==== GIVEN RECORDS ====

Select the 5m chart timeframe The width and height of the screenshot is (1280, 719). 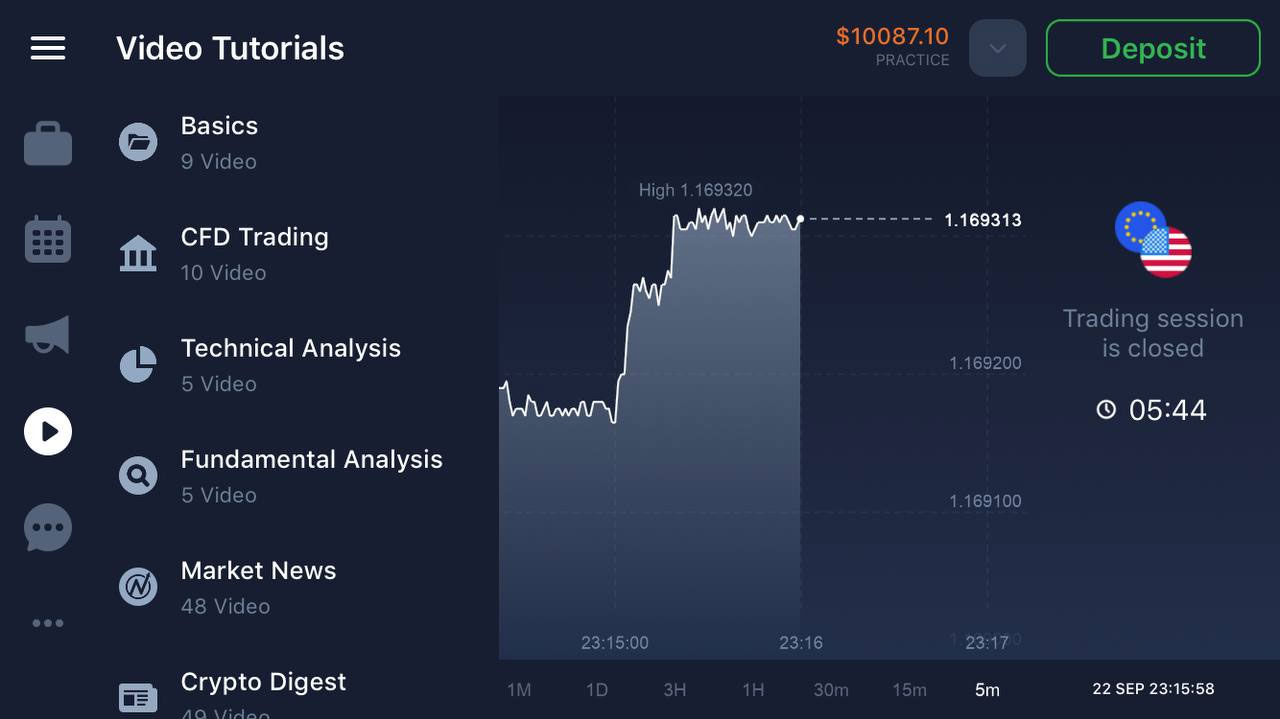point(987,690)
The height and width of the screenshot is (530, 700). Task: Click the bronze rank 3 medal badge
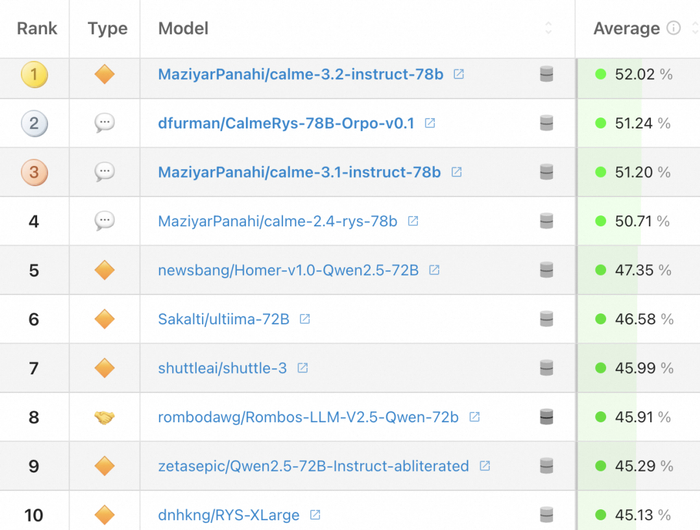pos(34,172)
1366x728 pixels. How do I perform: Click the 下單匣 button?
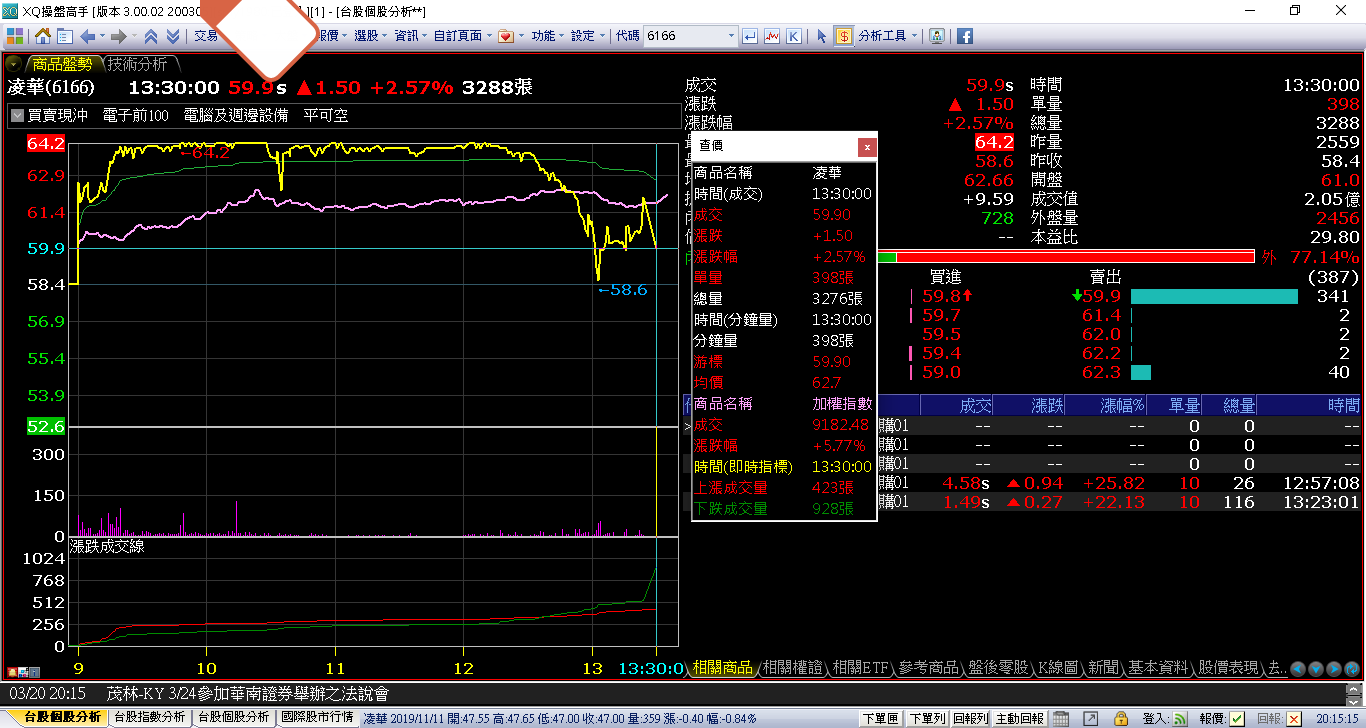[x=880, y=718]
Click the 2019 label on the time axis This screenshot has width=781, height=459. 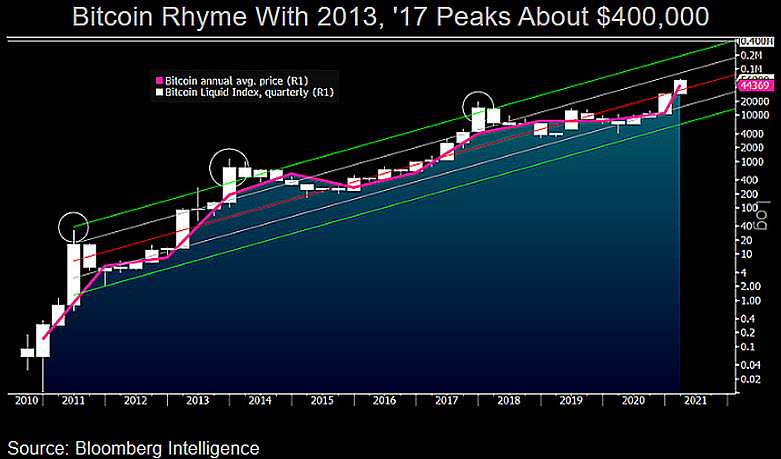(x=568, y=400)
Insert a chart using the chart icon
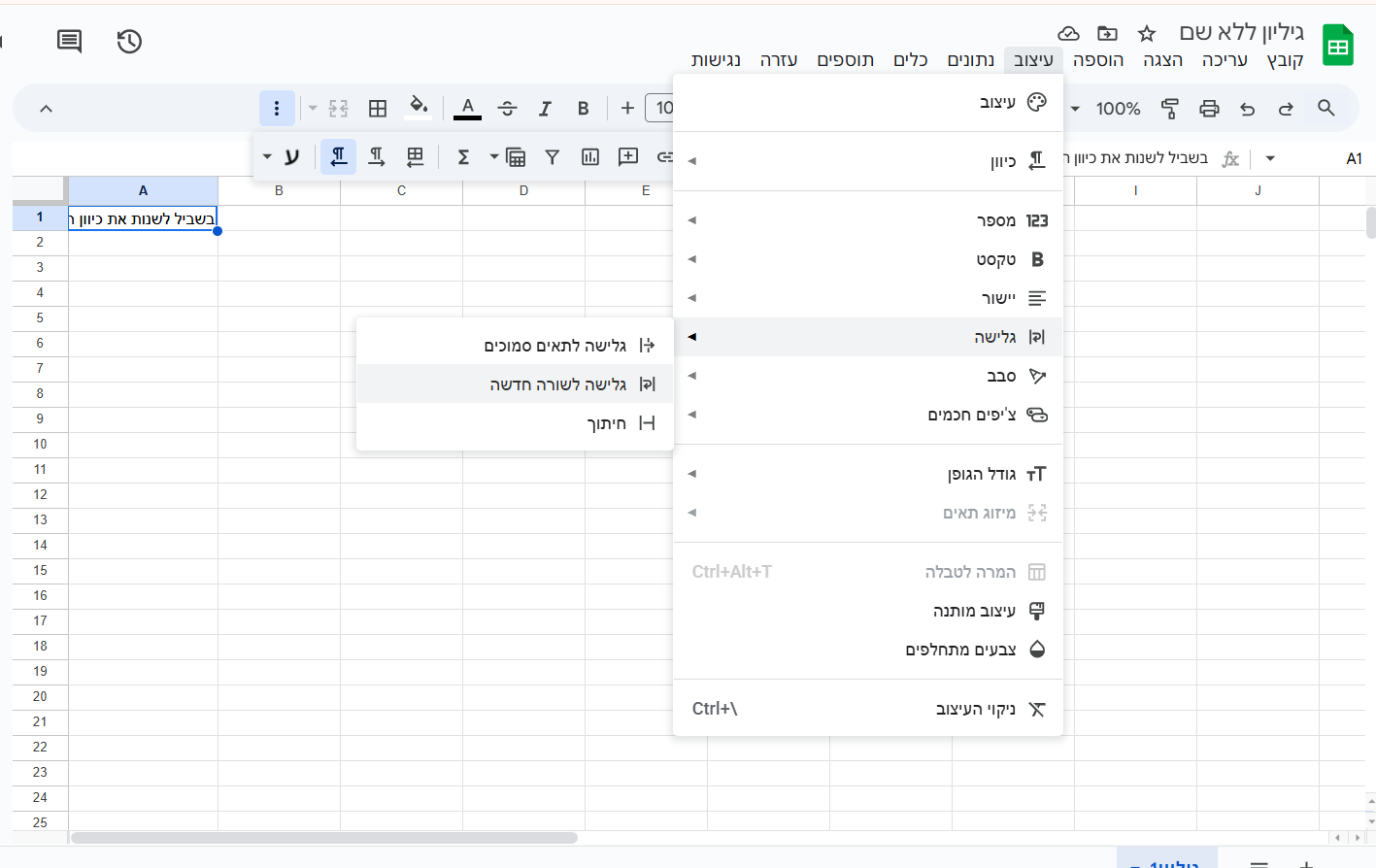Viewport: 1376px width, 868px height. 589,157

====
==== GIVEN RECORDS ====

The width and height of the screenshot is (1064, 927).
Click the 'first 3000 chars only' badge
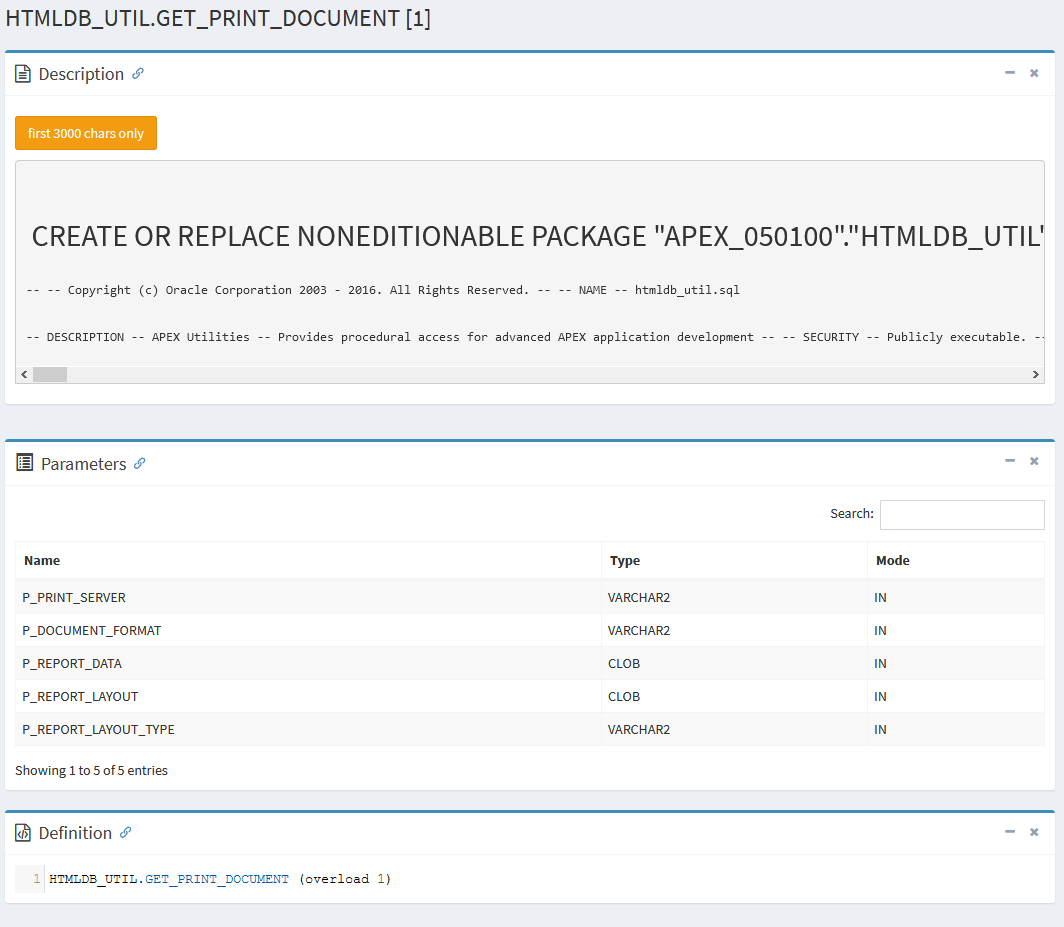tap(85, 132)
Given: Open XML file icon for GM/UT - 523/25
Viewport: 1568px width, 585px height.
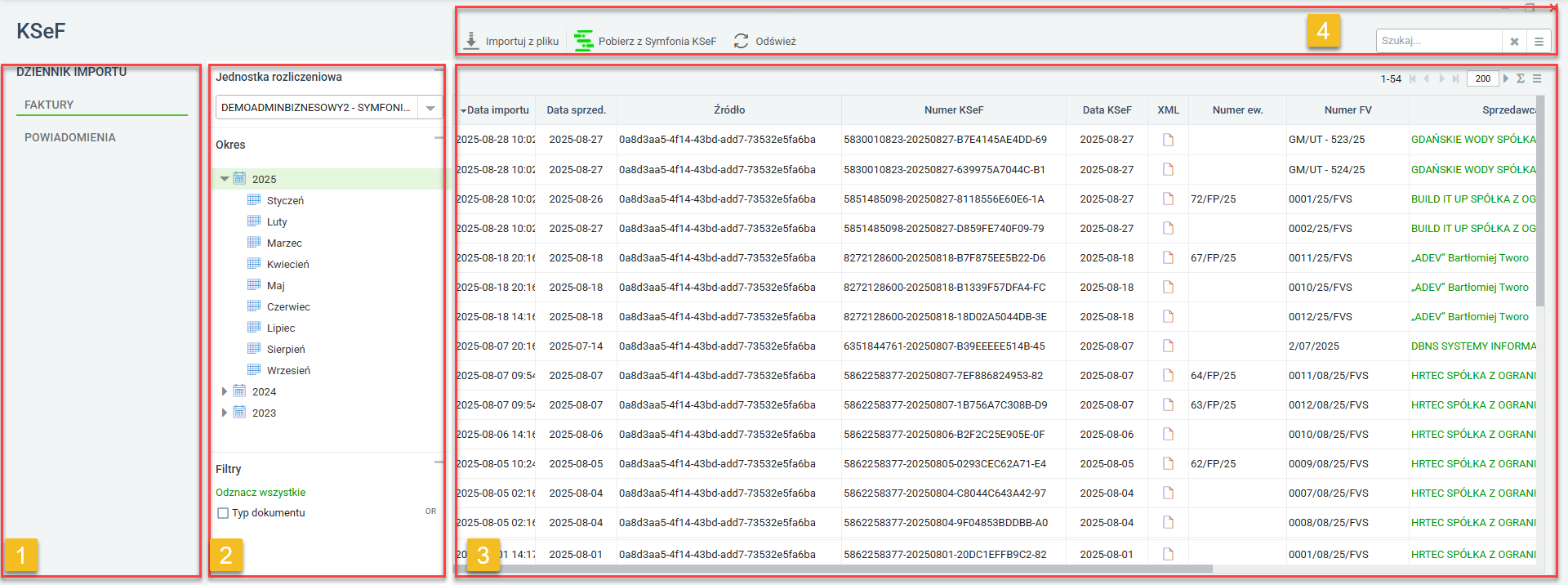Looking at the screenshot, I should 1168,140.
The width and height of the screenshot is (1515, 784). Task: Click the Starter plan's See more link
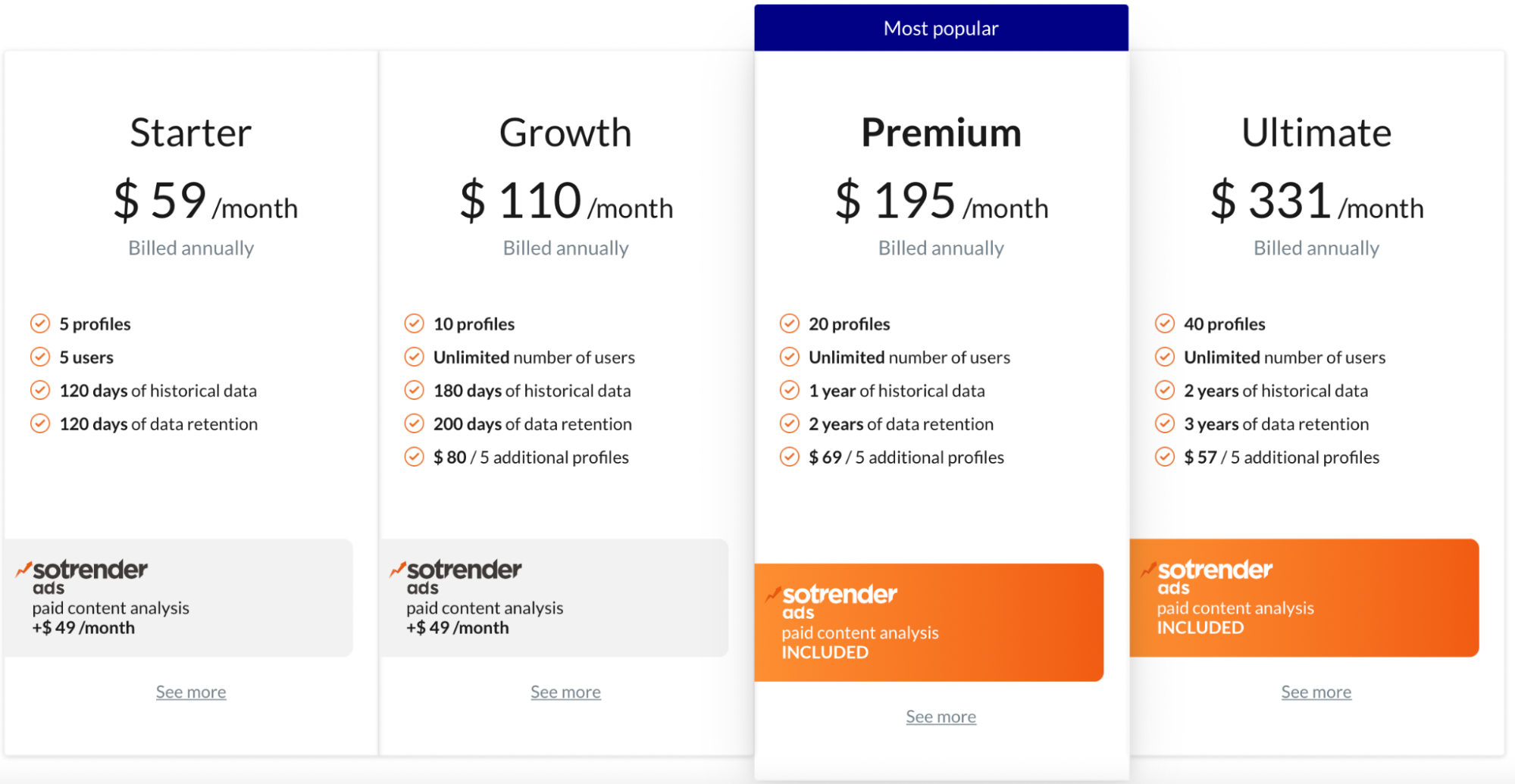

====

Only the lines starting at the one with "The width and height of the screenshot is (1064, 927)." and ending at the one with "The width and height of the screenshot is (1515, 784)." should be printed, each exactly as it appears in the material above; the pictures are to be omitted.

The width and height of the screenshot is (1064, 927).
Click the 'first 3000 chars only' badge
tap(85, 132)
Given: Open XML file icon for GM/UT - 523/25
Viewport: 1568px width, 585px height.
Looking at the screenshot, I should 1168,140.
The width and height of the screenshot is (1515, 784). Task: Click the Starter plan's See more link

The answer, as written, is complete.